EXERCISE DETAILS =
Within the data that follows, set down exactly the lines from the one containing "Open the Artifacts" through the one containing "Check the Range", both ends included.
************
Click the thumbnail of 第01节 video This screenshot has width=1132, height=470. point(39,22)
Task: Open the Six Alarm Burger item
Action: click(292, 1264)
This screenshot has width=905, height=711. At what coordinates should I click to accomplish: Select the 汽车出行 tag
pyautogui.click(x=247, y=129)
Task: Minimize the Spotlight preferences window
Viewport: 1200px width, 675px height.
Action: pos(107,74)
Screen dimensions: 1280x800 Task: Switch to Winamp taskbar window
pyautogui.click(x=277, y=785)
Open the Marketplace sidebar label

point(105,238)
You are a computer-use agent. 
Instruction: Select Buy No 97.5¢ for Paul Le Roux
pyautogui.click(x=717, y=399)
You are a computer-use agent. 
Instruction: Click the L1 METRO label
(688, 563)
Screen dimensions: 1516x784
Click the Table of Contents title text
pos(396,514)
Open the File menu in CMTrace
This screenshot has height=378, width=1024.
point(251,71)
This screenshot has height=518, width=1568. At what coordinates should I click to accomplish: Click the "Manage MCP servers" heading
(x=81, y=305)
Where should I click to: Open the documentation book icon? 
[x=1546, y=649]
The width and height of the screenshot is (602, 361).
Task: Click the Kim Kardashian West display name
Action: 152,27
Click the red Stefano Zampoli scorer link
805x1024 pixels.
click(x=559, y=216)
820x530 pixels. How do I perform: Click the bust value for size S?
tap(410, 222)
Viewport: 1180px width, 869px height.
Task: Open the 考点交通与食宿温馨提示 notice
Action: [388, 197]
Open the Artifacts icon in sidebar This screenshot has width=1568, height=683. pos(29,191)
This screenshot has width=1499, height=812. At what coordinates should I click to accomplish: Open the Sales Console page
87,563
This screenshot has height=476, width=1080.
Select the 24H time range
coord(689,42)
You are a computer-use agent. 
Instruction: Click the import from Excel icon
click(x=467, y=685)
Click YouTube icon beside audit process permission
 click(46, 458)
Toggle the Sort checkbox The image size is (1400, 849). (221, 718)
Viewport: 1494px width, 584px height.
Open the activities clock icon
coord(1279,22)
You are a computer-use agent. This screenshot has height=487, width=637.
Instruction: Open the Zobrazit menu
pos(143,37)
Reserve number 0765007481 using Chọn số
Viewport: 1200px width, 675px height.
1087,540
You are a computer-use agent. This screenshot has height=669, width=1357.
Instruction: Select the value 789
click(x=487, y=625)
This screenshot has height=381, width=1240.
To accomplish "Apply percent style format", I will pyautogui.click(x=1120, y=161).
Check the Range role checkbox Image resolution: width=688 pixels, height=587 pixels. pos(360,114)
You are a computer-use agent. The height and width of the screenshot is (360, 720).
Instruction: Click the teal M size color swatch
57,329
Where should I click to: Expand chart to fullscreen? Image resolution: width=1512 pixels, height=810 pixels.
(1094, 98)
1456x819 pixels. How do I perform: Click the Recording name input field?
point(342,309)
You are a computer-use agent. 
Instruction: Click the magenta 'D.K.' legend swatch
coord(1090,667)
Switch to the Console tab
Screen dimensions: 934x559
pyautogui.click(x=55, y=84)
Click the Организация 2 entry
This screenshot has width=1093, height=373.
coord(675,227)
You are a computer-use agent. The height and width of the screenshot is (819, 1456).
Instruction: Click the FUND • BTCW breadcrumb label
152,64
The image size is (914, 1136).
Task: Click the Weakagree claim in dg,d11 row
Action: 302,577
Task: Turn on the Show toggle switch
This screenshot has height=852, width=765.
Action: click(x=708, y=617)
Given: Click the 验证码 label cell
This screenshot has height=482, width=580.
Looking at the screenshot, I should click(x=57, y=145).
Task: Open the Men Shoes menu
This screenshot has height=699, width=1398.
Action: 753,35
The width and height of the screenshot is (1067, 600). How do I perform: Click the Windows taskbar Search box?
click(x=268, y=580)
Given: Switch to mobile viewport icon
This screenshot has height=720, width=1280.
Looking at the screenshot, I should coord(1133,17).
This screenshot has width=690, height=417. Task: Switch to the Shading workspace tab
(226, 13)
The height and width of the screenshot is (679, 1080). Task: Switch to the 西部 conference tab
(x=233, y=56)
************
OUTPUT =
Open the Artifacts icon in sidebar This screenshot has width=1568, height=683. pos(29,191)
This screenshot has width=1499, height=812. At what coordinates should I click to accomplish: Open the Sales Console page
87,563
This screenshot has height=476, width=1080.
Select the 24H time range
coord(689,42)
You are a computer-use agent. 
Instruction: Click the import from Excel icon
click(x=467, y=685)
Click YouTube icon beside audit process permission
 click(46, 458)
Toggle the Sort checkbox The image size is (1400, 849). (221, 718)
Viewport: 1494px width, 584px height.
Open the activities clock icon
coord(1279,22)
You are a computer-use agent. This screenshot has height=487, width=637.
Instruction: Open the Zobrazit menu
pos(143,37)
Reserve number 0765007481 using Chọn số
Viewport: 1200px width, 675px height.
1087,540
You are a computer-use agent. This screenshot has height=669, width=1357.
Instruction: Select the value 789
click(x=487, y=625)
This screenshot has height=381, width=1240.
To accomplish "Apply percent style format", I will pyautogui.click(x=1120, y=161).
Check the Range role checkbox Image resolution: width=688 pixels, height=587 pixels. pos(360,114)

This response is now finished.